(Stored records)
★ ★ ★ ★
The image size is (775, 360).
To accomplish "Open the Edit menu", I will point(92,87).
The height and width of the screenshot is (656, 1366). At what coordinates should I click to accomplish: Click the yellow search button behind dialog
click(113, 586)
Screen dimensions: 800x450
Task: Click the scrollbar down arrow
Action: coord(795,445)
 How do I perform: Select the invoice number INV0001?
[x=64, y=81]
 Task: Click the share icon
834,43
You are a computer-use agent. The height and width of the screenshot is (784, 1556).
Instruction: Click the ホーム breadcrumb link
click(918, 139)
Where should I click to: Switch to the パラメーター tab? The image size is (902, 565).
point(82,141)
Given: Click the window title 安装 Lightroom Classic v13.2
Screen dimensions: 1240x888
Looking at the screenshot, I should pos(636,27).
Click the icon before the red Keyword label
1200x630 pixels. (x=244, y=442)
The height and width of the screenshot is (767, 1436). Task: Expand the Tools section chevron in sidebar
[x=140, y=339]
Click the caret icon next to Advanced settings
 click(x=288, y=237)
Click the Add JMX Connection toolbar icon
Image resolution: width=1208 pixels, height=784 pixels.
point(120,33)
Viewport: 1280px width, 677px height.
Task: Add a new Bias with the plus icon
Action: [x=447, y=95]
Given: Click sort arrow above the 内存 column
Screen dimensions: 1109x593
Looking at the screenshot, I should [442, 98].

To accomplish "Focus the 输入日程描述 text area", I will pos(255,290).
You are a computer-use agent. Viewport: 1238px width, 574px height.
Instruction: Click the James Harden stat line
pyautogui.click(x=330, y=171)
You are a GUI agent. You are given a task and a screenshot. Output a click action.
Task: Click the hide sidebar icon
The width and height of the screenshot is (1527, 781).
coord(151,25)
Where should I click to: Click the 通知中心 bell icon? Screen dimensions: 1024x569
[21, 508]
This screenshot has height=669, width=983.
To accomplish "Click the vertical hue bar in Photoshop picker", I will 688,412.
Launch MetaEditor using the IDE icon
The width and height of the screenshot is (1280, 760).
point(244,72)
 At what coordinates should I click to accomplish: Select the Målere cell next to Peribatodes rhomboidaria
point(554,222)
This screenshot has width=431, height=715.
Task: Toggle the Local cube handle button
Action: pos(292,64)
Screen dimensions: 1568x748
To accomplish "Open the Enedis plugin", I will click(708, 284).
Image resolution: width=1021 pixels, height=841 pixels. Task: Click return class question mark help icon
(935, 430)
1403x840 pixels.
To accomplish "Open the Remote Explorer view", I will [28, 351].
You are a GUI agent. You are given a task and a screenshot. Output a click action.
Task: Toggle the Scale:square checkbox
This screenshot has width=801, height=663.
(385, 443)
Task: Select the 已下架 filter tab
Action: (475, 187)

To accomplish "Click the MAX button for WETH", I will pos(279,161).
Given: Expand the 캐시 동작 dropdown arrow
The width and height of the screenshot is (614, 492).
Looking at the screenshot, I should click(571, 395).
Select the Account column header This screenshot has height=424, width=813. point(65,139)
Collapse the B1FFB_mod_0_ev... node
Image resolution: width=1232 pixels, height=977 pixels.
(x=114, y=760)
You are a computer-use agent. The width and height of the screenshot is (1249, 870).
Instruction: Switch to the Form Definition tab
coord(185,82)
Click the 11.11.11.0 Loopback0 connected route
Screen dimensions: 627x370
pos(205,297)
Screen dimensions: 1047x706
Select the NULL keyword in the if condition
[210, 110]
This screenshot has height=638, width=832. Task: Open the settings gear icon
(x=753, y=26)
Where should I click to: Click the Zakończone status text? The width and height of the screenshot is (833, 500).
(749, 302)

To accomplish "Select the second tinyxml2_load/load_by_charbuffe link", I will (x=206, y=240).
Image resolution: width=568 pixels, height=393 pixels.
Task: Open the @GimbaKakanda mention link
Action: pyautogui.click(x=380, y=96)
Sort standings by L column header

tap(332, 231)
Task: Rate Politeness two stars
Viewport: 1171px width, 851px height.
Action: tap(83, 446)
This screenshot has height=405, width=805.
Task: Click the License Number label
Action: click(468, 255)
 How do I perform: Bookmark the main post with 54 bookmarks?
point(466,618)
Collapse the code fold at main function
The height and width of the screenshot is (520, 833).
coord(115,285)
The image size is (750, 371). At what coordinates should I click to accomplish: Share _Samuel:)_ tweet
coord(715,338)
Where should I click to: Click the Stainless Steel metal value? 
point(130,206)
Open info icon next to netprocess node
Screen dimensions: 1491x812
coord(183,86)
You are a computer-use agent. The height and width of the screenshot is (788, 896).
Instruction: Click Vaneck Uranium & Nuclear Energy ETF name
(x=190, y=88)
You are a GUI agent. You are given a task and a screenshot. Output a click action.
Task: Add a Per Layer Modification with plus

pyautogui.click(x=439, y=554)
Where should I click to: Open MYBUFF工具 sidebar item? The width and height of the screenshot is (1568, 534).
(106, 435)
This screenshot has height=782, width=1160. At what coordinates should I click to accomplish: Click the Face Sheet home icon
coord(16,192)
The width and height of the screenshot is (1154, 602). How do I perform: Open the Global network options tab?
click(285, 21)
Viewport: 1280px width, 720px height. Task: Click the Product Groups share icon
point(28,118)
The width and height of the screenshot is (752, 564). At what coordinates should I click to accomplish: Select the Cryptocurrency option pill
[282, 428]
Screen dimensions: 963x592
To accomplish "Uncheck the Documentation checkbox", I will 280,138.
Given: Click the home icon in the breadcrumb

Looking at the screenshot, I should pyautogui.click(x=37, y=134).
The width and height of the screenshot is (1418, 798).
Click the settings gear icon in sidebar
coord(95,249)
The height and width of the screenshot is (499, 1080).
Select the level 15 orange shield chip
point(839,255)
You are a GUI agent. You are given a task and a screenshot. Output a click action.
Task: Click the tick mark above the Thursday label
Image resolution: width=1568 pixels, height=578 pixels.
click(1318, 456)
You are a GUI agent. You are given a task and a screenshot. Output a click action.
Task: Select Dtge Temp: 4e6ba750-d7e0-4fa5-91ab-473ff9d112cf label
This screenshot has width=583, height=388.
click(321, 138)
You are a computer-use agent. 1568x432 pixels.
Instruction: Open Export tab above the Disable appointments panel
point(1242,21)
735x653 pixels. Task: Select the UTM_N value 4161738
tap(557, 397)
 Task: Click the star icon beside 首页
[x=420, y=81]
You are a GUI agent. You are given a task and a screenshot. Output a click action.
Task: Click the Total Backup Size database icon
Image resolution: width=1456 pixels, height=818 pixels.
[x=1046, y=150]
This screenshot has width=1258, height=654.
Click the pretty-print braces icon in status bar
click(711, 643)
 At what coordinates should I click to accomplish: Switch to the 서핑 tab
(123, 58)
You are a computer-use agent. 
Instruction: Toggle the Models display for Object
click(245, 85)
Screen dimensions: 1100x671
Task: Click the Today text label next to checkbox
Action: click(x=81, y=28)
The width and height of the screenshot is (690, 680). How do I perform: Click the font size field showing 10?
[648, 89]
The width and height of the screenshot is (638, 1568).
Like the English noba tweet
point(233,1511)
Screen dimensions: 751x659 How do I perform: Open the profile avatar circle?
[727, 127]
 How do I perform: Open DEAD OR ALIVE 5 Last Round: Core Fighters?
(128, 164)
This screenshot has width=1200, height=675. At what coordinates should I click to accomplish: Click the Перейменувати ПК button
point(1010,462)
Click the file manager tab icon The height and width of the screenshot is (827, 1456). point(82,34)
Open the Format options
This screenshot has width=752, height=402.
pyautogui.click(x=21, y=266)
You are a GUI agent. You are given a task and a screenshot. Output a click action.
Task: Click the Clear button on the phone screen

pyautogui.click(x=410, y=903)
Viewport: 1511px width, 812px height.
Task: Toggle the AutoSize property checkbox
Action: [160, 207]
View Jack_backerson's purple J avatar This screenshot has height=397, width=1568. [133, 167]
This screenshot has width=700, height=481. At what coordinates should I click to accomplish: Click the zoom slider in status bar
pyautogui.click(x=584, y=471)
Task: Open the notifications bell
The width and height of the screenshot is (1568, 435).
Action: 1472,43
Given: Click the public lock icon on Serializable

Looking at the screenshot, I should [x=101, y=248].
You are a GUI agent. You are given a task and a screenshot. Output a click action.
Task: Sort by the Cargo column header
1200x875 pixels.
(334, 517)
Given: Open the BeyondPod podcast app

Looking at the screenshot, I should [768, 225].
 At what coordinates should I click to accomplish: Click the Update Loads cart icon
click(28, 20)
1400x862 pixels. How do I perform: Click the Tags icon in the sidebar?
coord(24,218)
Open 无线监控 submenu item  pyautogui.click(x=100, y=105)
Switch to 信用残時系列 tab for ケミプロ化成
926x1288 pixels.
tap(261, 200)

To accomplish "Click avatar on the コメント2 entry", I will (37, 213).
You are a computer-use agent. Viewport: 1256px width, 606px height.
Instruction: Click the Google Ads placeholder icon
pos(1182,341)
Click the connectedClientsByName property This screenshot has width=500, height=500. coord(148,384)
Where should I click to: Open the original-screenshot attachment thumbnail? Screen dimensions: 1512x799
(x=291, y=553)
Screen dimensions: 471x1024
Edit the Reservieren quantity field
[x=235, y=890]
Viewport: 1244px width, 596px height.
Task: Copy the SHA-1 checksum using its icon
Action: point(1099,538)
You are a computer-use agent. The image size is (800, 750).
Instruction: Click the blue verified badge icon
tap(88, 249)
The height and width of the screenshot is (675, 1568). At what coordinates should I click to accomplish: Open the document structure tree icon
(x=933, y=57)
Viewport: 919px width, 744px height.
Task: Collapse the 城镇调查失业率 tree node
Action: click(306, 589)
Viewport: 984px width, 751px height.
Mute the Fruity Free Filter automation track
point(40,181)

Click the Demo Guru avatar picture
★ ★ ★ ★
WHAT IS BEING ASKED — Look through the entries and return each line that has the word "computer" in it.

RESULT FOR THIS TASK —
You are a computer-use agent. The height and width of the screenshot is (784, 1556).
You are a computer-use agent. Viewport: 1238px width, 574px height.
You are a computer-use agent. The width and height of the screenshot is (1249, 870).
You are a computer-use agent. The height and width of the screenshot is (788, 896).
You are a computer-use agent. 1568x432 pixels.
You are a computer-use agent. 
You are a computer-use agent. Viewport: 1256px width, 606px height.
You are a computer-use agent. The image size is (800, 750).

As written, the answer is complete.